Required action
Upon reaching the line that contains "Given: Skip to the start of the preview" in the records below, begin repeating every line exactly through the last one, skipping pictures.

Supplied records
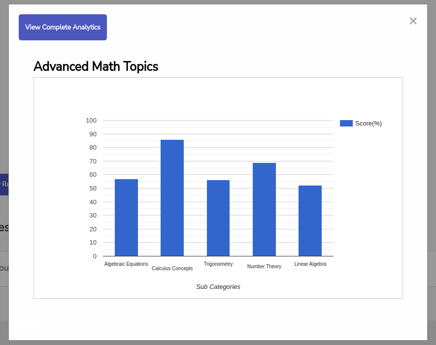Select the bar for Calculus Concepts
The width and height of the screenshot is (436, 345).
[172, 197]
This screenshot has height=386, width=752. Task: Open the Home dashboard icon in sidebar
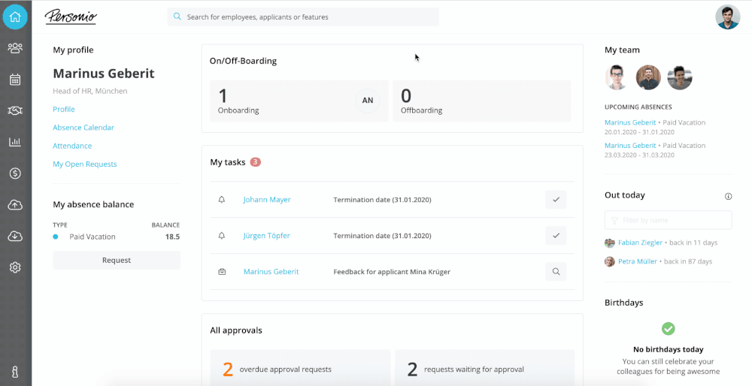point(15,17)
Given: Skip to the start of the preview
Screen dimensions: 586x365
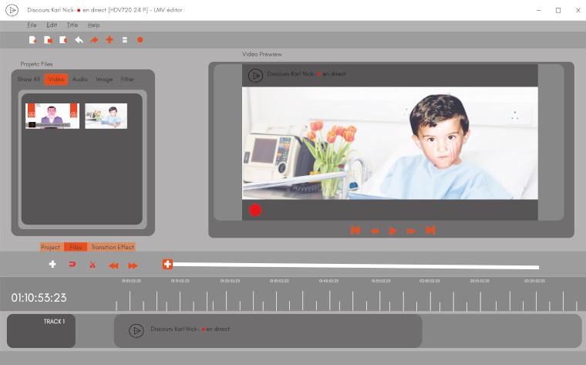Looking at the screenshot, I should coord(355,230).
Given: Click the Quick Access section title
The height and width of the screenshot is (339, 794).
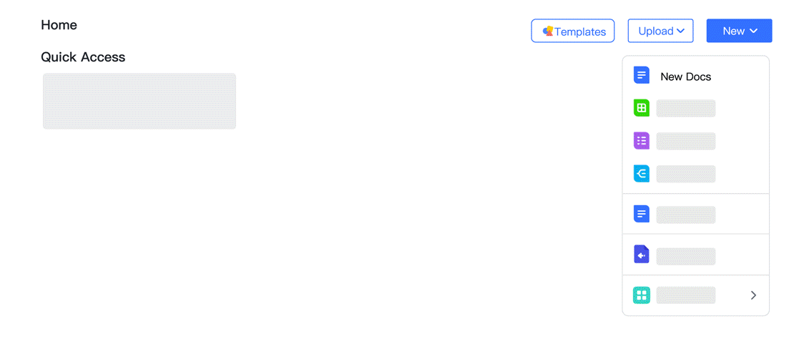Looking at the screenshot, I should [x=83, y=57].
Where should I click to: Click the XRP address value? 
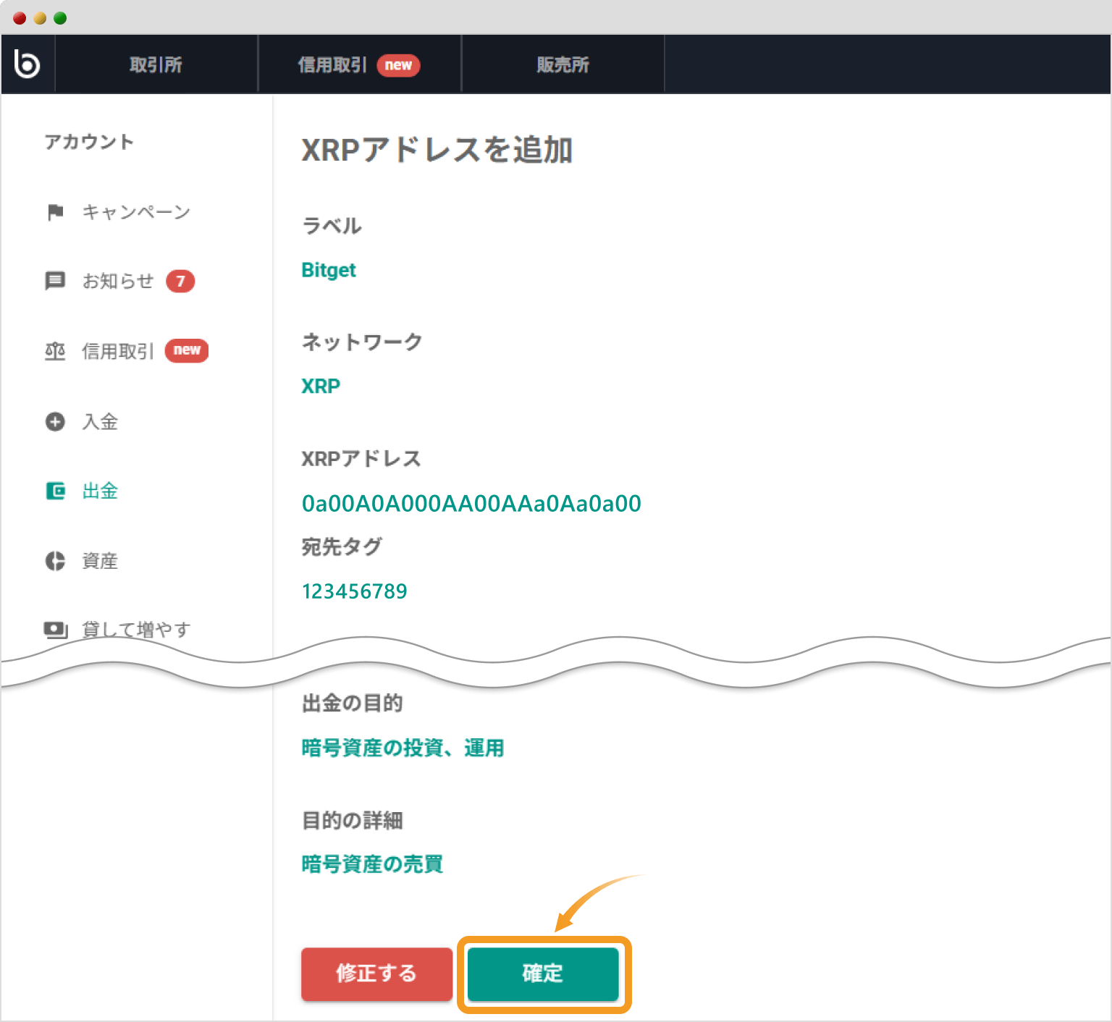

Response to the exercise
Given: Skip to the start of the preview
Screen dimensions: 586x365
Looking at the screenshot, I should coord(355,230).
Given: Click the Quick Access section title
The height and width of the screenshot is (339, 794).
Looking at the screenshot, I should [x=83, y=57].
Where should I click to: Click the XRP address value? 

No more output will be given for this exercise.